-------- RECORDS FOR PROCESSING

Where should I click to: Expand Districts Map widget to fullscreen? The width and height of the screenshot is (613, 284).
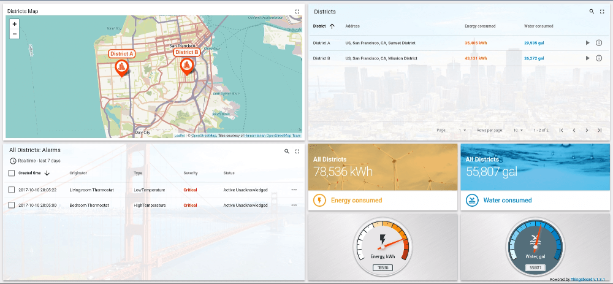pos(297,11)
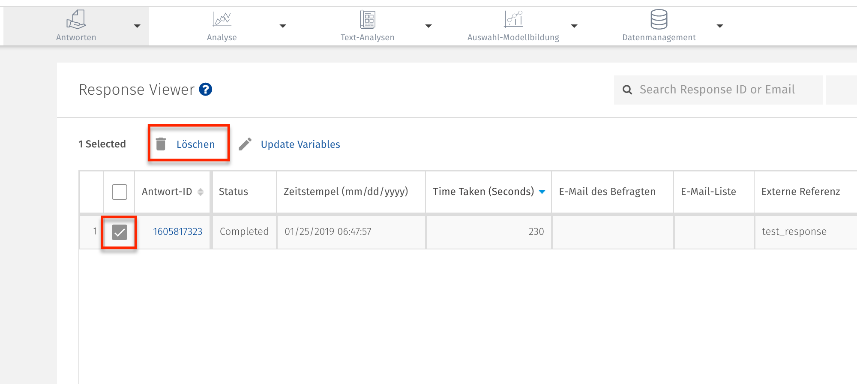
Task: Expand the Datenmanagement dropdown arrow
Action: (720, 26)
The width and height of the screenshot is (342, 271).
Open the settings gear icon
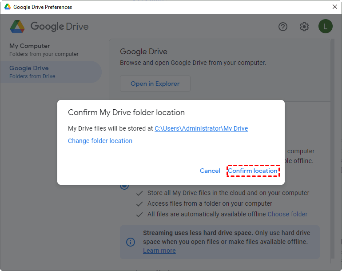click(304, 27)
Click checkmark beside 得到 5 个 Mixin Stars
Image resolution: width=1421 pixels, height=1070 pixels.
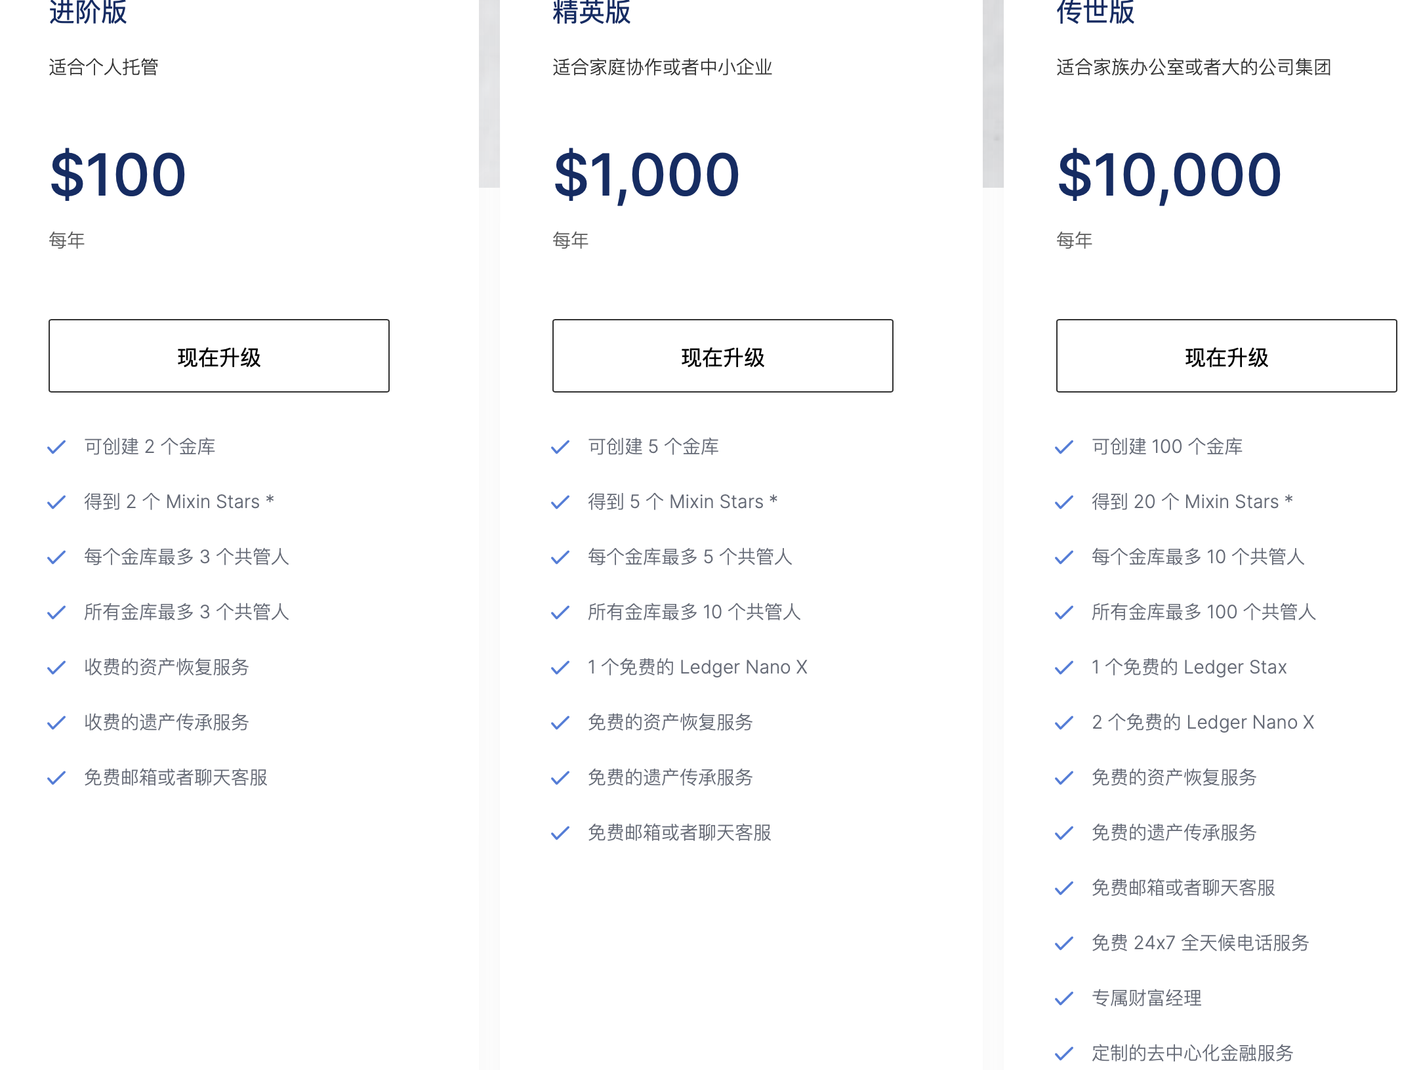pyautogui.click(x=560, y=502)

----------------

TASK REQUIREMENTS:
Can you retype every line of the listing above word for word, leaving the pictures out?

TASK RESULT:
Where should I click to: Expand Districts Map widget to fullscreen? The width and height of the screenshot is (613, 284).
pos(297,11)
Task: Expand the Datenmanagement dropdown arrow
Action: (720, 26)
The width and height of the screenshot is (342, 271).
Open the settings gear icon
click(304, 27)
Click checkmark beside 得到 5 个 Mixin Stars
Image resolution: width=1421 pixels, height=1070 pixels.
pyautogui.click(x=560, y=502)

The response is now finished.